(2014)
Joe Cocker’s performance at Woodstock was so freaking outrageous, his live act was so demented that when I first heard he’d been a working man I didn’t believe it. I thought he must be mad. And what a band he had, that Grease Band, one of the great forgotten bands of the time. They are so hard and so on, that crunching guitar is so gigantic, those ridiculous backing vocals are so perfect, and when Joe says Baby it sounds like a hurricane, a tornado, a volcano blowing itself to pieces. That silly little nothing of a Beatles song rendered rough and Wagnerian by a band you could have seen in a bar. Nothing but dynamics, loud guitar, cool organ, falsetto, a hard ass rhythm section and a voice like a really angry god.
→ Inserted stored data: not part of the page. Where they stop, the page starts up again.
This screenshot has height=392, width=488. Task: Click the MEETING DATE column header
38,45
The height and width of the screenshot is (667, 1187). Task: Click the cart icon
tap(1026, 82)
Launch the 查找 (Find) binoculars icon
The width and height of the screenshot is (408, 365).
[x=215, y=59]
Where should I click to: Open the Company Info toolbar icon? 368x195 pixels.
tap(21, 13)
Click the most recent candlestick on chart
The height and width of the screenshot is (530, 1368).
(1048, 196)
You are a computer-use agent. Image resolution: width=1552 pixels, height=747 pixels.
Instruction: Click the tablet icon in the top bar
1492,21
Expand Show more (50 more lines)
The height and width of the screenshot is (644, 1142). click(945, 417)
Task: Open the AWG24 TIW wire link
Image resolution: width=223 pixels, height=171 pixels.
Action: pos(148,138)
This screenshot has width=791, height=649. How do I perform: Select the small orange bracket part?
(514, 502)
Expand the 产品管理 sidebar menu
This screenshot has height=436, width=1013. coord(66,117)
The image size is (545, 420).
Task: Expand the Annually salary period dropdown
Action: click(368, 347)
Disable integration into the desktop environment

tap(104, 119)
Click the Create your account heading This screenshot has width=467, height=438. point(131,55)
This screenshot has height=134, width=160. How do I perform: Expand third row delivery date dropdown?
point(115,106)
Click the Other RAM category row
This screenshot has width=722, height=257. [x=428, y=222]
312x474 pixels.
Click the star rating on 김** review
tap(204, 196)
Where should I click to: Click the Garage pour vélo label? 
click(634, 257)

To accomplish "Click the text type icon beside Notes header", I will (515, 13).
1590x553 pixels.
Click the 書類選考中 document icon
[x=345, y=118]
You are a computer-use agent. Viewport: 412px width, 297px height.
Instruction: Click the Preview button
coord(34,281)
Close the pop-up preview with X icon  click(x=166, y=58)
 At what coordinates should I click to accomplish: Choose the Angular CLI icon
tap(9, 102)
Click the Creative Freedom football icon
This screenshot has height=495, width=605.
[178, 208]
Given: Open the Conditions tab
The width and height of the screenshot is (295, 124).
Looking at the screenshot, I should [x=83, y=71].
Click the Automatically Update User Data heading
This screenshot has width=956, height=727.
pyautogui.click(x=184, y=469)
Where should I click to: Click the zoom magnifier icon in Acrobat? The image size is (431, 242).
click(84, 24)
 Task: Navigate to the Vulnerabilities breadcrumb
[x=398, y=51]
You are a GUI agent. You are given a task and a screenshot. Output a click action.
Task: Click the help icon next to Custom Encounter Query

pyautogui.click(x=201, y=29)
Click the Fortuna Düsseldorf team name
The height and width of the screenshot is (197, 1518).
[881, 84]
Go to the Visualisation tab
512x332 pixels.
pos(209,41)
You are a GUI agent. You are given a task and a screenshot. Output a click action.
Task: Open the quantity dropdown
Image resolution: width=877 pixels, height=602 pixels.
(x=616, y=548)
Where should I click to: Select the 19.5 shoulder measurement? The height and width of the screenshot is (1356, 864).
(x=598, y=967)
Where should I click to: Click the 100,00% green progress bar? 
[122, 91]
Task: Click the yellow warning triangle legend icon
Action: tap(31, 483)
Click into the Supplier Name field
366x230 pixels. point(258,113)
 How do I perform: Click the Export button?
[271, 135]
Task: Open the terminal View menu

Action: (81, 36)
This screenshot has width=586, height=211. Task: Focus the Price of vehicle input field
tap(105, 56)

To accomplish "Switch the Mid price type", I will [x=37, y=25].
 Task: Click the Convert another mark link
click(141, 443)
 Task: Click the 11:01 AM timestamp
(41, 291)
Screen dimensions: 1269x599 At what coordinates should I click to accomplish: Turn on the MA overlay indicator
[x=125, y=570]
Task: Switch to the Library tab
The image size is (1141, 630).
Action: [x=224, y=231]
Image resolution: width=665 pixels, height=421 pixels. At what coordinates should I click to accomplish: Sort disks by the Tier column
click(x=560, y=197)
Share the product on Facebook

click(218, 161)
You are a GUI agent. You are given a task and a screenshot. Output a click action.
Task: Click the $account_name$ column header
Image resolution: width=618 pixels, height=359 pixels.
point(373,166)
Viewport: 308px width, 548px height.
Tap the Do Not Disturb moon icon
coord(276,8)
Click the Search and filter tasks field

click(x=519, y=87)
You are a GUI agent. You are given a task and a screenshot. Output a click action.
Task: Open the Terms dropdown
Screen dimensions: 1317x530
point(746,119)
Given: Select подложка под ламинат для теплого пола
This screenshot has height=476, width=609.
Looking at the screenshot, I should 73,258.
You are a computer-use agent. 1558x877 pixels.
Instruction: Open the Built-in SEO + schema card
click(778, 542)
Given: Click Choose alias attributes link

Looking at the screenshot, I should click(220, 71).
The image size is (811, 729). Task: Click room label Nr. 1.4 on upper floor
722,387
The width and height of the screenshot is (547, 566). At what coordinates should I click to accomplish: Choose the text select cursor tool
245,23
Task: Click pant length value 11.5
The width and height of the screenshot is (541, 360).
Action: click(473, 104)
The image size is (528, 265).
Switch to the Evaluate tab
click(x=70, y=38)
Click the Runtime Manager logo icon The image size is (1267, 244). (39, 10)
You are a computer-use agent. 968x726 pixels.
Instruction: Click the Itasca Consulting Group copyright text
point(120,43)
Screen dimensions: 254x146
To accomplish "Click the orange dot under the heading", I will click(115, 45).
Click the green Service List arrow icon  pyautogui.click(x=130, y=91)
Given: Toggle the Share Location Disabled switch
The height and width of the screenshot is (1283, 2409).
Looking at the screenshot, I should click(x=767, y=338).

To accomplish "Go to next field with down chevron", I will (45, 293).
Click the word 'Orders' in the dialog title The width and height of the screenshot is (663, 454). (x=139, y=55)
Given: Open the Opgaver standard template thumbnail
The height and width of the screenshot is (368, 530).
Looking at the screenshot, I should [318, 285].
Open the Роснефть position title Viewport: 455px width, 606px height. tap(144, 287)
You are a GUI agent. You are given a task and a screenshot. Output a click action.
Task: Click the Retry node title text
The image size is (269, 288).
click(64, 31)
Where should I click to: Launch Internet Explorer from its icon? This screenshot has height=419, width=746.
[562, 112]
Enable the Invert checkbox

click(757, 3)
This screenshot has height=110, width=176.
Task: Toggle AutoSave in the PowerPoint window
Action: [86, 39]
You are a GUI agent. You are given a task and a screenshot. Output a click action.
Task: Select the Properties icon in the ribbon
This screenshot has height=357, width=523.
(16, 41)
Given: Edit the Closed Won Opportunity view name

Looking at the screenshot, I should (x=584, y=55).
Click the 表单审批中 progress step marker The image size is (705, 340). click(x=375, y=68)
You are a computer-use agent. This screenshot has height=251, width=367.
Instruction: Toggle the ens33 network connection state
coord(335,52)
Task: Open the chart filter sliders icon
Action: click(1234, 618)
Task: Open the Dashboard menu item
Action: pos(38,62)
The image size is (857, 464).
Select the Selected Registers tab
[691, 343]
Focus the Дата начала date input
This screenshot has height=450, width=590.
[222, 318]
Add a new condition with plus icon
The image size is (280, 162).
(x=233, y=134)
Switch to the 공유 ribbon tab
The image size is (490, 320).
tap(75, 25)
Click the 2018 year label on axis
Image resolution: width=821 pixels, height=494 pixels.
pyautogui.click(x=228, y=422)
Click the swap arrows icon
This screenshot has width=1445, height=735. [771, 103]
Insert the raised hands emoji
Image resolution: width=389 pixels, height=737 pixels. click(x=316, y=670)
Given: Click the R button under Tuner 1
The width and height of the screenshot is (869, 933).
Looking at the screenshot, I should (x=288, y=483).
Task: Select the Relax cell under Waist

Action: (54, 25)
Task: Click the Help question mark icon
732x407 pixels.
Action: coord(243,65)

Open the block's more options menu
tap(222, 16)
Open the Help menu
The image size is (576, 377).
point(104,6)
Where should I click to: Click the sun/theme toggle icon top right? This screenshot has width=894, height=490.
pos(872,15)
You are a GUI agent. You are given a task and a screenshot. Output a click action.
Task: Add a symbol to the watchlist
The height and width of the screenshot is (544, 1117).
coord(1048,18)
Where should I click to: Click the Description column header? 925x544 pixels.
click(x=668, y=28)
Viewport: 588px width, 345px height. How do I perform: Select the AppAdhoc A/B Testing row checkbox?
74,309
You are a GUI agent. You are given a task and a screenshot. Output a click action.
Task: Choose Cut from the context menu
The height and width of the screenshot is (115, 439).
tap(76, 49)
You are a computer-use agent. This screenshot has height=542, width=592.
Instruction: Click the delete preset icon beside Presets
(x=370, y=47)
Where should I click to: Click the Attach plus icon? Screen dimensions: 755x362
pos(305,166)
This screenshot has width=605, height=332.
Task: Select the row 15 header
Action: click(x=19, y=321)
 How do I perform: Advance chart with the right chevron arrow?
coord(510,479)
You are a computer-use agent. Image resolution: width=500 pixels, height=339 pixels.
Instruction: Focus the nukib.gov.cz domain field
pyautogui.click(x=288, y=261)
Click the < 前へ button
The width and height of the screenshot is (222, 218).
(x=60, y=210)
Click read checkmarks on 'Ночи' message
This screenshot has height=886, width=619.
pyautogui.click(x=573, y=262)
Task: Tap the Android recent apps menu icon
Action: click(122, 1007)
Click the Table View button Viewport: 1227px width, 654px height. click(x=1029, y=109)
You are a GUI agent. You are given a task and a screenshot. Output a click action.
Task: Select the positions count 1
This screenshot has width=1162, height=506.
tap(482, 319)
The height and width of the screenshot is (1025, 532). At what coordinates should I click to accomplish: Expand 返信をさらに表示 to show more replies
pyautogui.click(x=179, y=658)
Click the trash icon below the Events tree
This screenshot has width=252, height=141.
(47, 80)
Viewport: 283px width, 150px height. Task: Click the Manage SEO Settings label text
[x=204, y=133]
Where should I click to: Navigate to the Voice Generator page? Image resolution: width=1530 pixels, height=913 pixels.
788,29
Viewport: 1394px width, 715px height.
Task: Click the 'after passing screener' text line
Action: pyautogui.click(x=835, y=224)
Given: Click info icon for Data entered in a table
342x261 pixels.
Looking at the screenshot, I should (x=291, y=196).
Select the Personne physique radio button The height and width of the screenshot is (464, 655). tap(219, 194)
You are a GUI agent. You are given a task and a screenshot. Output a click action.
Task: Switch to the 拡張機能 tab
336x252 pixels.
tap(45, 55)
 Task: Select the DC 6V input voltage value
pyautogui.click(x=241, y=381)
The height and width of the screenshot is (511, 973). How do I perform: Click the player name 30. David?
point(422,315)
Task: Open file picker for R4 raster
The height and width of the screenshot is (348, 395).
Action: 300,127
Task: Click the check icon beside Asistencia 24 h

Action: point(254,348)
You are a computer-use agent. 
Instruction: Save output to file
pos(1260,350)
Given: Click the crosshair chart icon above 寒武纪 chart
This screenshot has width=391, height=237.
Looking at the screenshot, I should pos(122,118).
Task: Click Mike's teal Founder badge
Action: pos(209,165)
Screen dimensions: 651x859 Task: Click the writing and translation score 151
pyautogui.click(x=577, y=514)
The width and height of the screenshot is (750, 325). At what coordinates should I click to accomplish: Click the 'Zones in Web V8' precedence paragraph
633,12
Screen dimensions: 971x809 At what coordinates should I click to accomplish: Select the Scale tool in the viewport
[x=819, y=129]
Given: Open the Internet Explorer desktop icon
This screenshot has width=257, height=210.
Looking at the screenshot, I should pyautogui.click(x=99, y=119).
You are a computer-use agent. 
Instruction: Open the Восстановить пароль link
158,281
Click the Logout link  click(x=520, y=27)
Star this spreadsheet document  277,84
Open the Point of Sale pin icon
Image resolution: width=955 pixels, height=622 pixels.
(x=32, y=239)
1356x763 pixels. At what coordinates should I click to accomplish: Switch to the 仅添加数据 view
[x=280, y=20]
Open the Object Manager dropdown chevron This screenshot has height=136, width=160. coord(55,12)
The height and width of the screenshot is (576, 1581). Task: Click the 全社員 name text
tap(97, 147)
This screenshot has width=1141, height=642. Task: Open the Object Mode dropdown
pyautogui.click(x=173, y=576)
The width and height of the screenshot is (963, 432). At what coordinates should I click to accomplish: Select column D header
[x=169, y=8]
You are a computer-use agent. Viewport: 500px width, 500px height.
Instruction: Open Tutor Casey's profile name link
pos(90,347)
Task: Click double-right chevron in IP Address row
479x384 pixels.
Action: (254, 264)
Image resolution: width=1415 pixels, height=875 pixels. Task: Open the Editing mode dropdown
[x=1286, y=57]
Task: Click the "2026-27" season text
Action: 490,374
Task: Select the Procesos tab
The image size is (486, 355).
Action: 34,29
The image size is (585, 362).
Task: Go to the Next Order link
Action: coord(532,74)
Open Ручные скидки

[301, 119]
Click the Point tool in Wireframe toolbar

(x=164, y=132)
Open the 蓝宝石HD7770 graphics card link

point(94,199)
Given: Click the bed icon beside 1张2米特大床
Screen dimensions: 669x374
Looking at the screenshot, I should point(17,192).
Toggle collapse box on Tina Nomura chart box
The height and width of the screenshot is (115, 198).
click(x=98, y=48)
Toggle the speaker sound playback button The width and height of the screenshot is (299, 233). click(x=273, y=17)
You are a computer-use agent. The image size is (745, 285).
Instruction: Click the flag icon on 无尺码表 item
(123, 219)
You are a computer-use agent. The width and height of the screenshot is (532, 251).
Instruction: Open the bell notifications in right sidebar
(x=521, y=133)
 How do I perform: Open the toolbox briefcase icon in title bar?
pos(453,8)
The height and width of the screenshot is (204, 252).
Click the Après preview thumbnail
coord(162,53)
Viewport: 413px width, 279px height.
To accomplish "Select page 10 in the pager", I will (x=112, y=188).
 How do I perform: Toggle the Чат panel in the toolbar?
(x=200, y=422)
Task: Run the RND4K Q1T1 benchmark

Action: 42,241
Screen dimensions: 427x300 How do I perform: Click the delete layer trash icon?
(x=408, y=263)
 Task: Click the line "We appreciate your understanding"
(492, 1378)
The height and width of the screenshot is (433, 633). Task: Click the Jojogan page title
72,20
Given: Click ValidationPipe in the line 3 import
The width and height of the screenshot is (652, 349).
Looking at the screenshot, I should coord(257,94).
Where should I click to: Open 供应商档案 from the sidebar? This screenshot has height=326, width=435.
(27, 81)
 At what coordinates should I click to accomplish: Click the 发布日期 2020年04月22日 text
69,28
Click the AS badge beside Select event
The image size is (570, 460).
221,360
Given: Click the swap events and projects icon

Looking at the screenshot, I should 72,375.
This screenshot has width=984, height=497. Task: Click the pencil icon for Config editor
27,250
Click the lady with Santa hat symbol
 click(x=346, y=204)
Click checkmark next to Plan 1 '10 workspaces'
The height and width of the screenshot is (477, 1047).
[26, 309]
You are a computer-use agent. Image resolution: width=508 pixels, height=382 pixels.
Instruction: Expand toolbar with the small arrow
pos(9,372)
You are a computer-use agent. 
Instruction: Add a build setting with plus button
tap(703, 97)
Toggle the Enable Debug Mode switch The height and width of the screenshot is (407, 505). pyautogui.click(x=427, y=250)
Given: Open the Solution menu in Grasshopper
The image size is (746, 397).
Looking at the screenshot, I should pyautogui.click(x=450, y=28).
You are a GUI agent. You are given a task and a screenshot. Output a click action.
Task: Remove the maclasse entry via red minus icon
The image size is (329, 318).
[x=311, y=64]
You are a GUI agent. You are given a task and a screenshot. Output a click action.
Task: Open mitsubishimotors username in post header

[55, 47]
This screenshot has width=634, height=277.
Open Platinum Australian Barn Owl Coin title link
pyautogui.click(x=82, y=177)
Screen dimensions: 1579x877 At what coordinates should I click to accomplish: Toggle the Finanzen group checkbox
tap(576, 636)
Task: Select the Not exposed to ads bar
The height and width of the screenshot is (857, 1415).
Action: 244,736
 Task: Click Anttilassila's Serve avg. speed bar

Joe loved his Ray Charles, obviously, but, Ray never hurled a Baby into the void like that, this wasn’t soul, it was Götterdämmerung. Joe was on that day. And if there was one day you wanted to be on, it was that one, in front of all those people and all those movie cameras. I doubt he was ever that on again. Some things come only once in a lifetime, you do it, and spend the rest of your life wondering just what got into you that day.
I remember seeing Woodstock back in the early seventies when I was impressionable and fragile and sitting in a dark, dank movie theatre full of hippies and freaks and weed smoke and thinking uhhh, wow. Still, my experience was nothing like my pal Richie, rest in peace, who spent a wintry New Jersey afternoon smoking hash and wandered into the local cinerama dome to see Woodstock feeling three feet tall and the light was vibrating and like a little kid he decided to sit in the very front row and melted into the seat and the music and images surged over and around him and Joe Cocker was like some enormous monster, Godzilla sized, destroying the city. Richie was frozen, wide eyed, terrified, exultant, and when Joe let loose that Oh Baby to the gods above Richie thought it was the end of the world.